Fraudsters ran stolen bank cards through the firm’s payment system, leading to $27,000 in reversal charges; ‘I can’t bear to look at the costs. Bitcoin Could Have Prevented Small Business From Being Crushed By Chargebacks (#GotBitcoin?)

Bitcoin Could Have Prevented Small Business From Being Crushed By Chargebacks (#GotBitcoin?)

Small businesses are increasingly battling costly cyberattacks. Sometimes the pain is enough to put them out of business.

In January, cyber thieves ran roughly 100,000 stolen card numbers through the payment system of Innovative Higher Ed Consulting Inc., a two-person startup in New York. Soon after, Bank of America Merchant Services, the startup’s payment processor, sent a $27,000 bill for reversing the charges.

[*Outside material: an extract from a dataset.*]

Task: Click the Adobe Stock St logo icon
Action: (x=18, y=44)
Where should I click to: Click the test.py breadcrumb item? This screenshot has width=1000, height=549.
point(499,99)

“We had alerted the bank that there was fraudulent activity,” said IHEC co-founder Jessie Daniels, a sociology professor who started the company as a sideline. “Instead of saying, ‘Thank you,’ they came after us.” The fledgling company had just $1,200 in revenue when it closed in May because of the cyberattack, she said.

Bank of America Merchant Services, a joint venture between Bank of America Corp. and First Data Corp. , said the company doesn’t discuss individual customers. A spokeswoman said the payment processor didn’t experience a data breach and its systems weren’t hacked.

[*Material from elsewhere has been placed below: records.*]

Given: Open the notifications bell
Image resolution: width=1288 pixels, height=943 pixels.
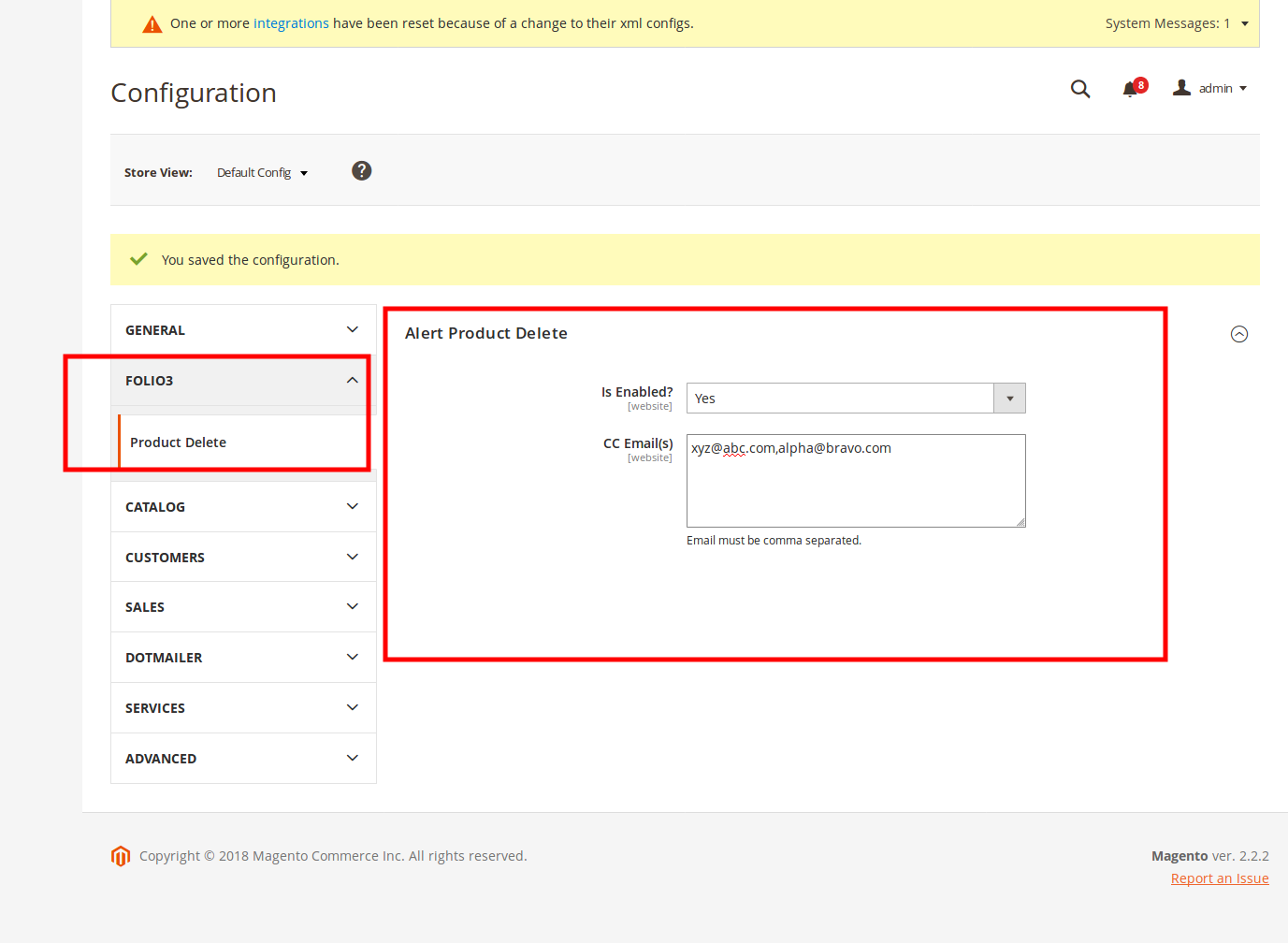Looking at the screenshot, I should tap(1131, 90).
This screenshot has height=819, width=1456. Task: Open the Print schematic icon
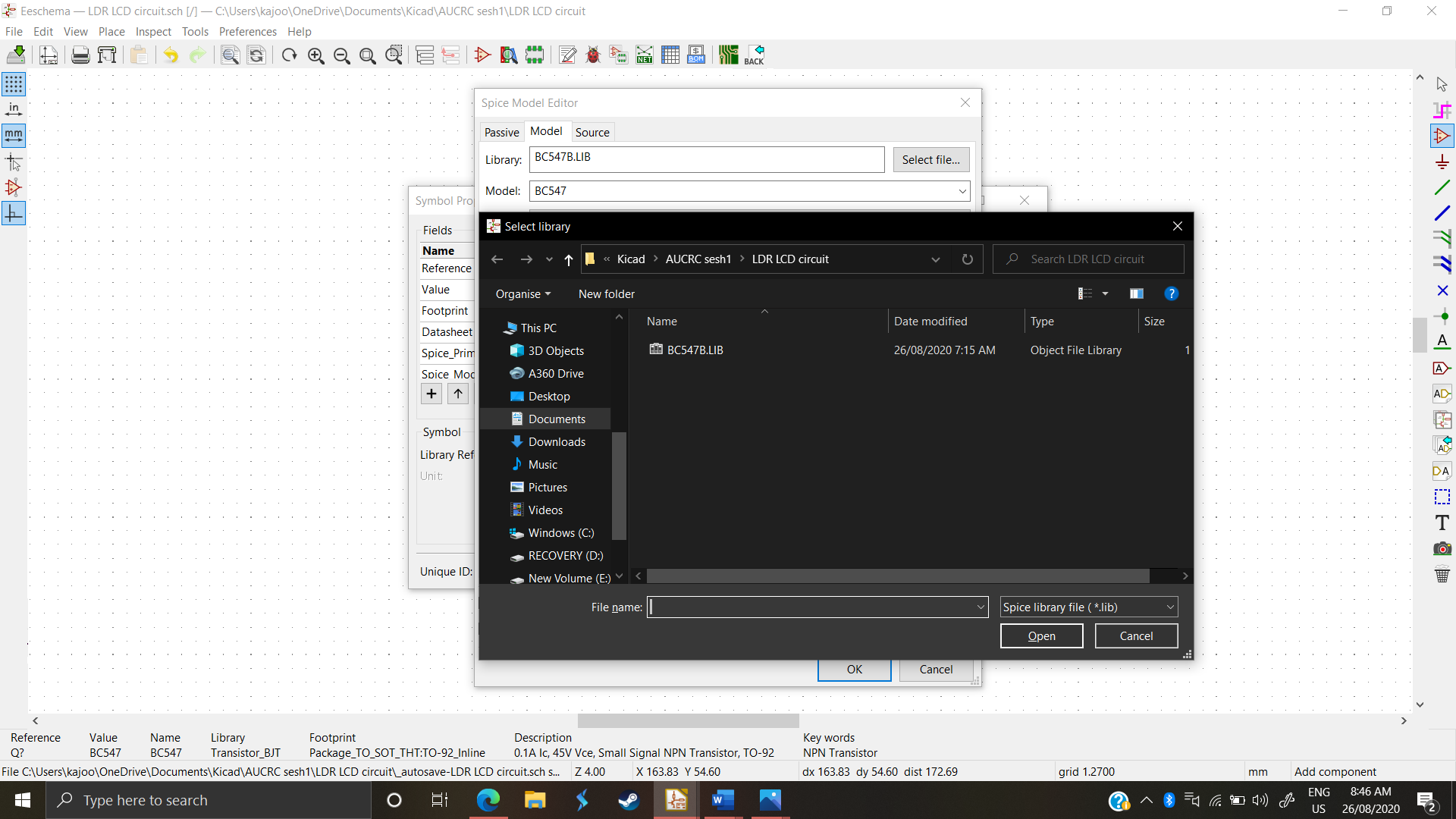tap(80, 55)
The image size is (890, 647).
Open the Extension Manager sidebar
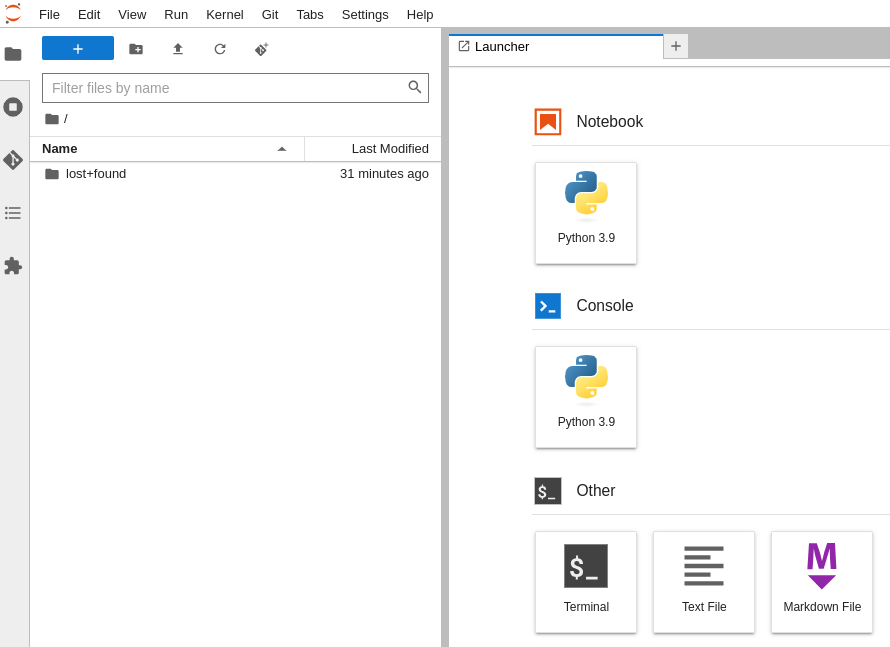click(x=13, y=266)
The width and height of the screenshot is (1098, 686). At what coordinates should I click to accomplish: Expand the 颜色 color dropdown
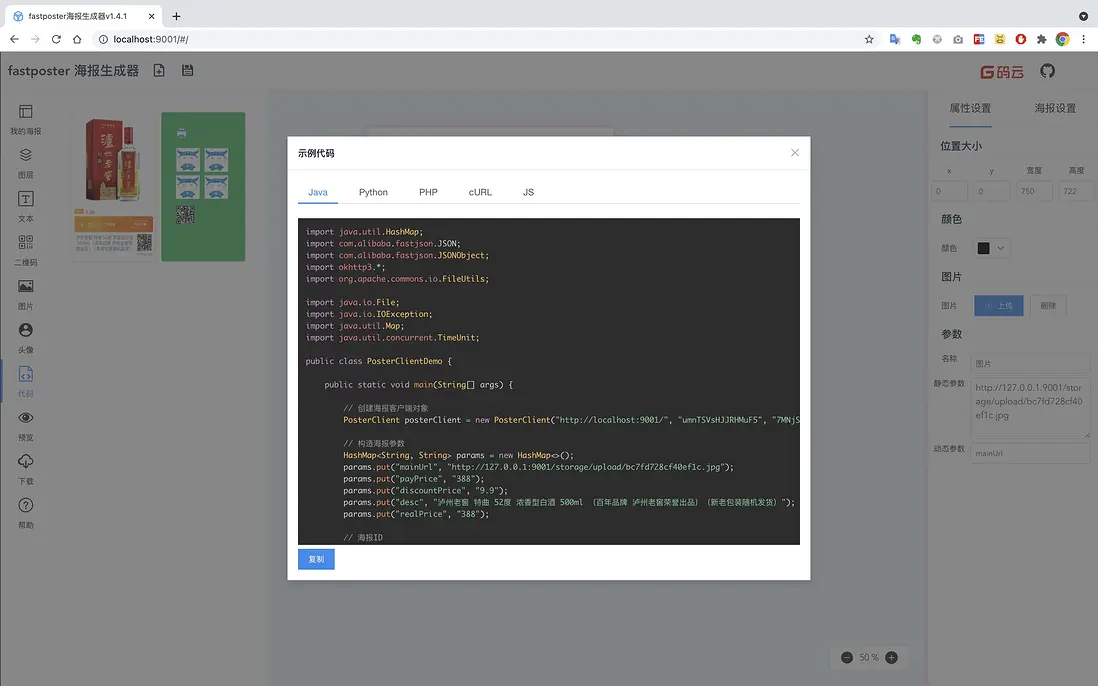992,248
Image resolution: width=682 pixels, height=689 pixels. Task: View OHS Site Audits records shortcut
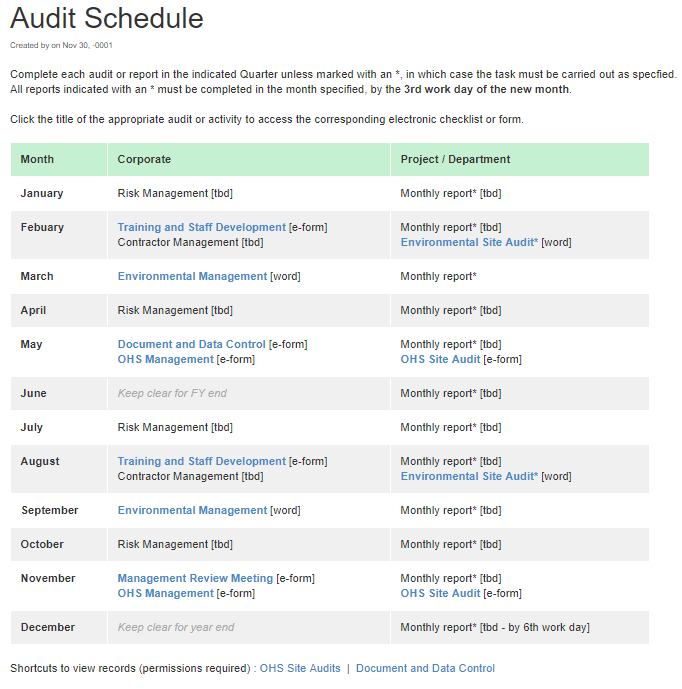pos(300,668)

It is up to business owners to activate security features that can prevent or limit such attacks, said a cybersecurity executive with Bank of America Merchant Services, speaking generally.

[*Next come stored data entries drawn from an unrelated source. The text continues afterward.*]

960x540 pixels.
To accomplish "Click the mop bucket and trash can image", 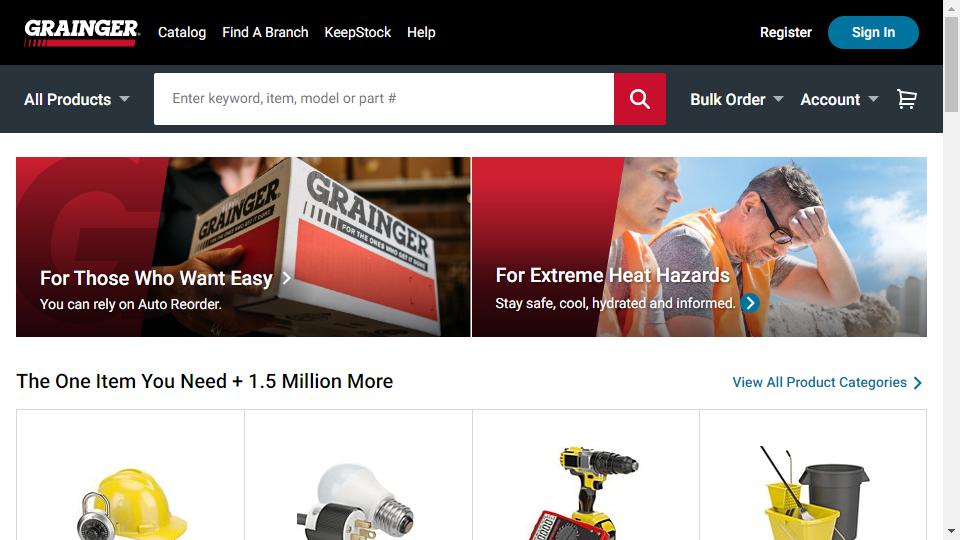I will point(814,493).
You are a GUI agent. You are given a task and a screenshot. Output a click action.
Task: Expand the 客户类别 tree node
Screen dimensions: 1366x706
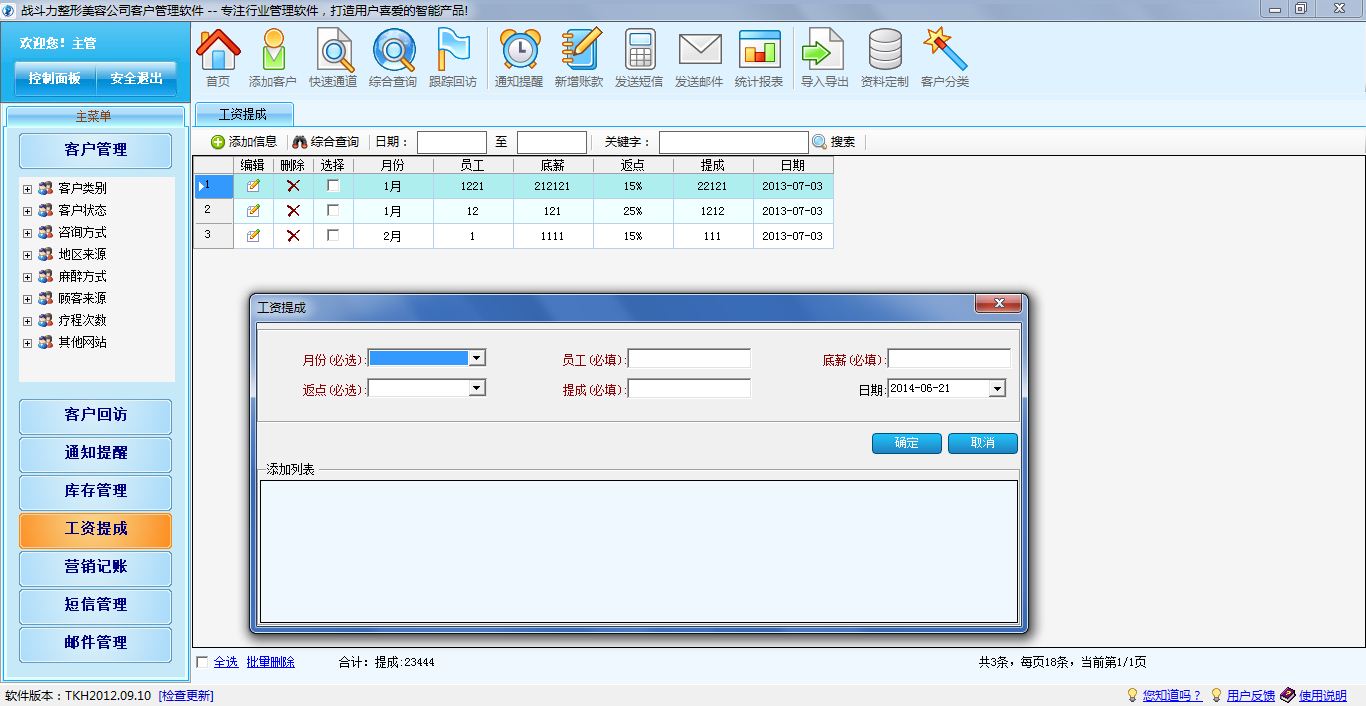click(27, 189)
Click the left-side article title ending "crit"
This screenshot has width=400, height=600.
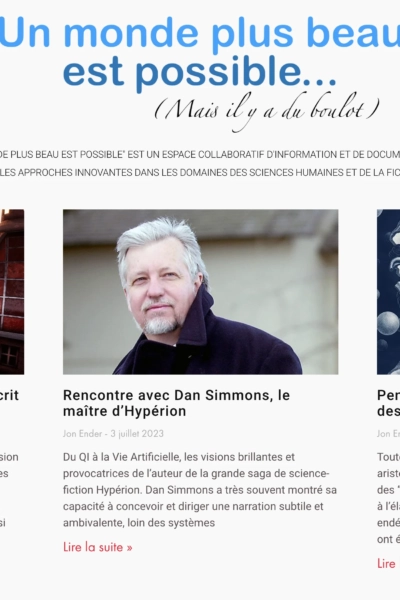[x=9, y=395]
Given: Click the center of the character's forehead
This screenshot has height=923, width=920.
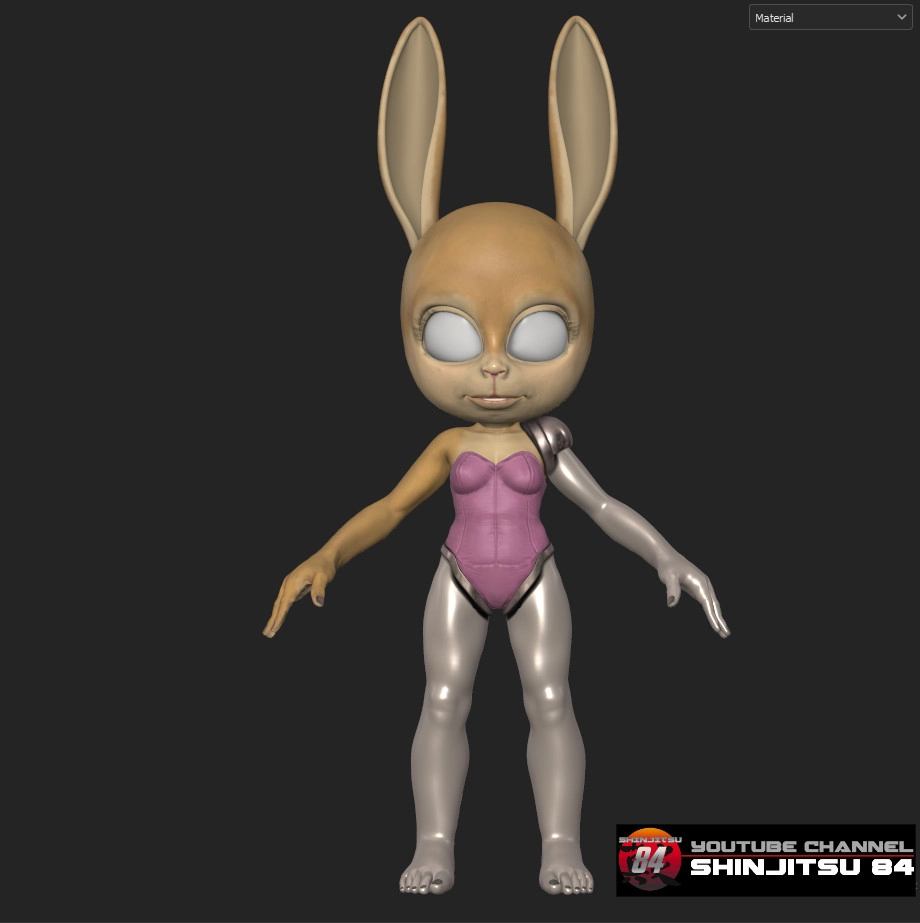Looking at the screenshot, I should tap(497, 260).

“Cars come with seat belts. They save lives. It’s up to you to click that in,” said the executive, Larry Brennan.

As larger companies harden their cyber defenses, small businesses are facing more attacks. Sixty-seven percent of small- and medium-size businesses reported they had experienced a cyberattack in the past 12 months, up from 55% in 2016, according to a 2018 survey of roughly 1,000 firms by the Ponemon Institute, a data-security research and consulting firm.

Even the smallest companies can be vulnerable. “It’s not unusual to hear that a small business in the formative stage has a relatively significant exposure,” said Larry Ponemon, the institute’s founder and chairman. “We have seen this time and time again.”

Some hacks target small businesses and startups for financial gain or intellectual property theft, while others use small firms as steppingstones to attack bigger companies, said Chandra McMahon, Verizon Communications Inc.’s chief information security officer. Small businesses accounted for 43% of the 2,013 confirmed data breaches Verizon analyzed in its latest data breach report, issued in May.

Ms. Daniels and Polly Thistlethwaite, a university librarian, launched IHEC in mid-2018 to teach academics how to get more attention for their research. They opened a business checking account at their Bank of America branch in the summer and soon after added a Bank of America Merchant Services Payeezy payment account, which lets firms accept card payments online.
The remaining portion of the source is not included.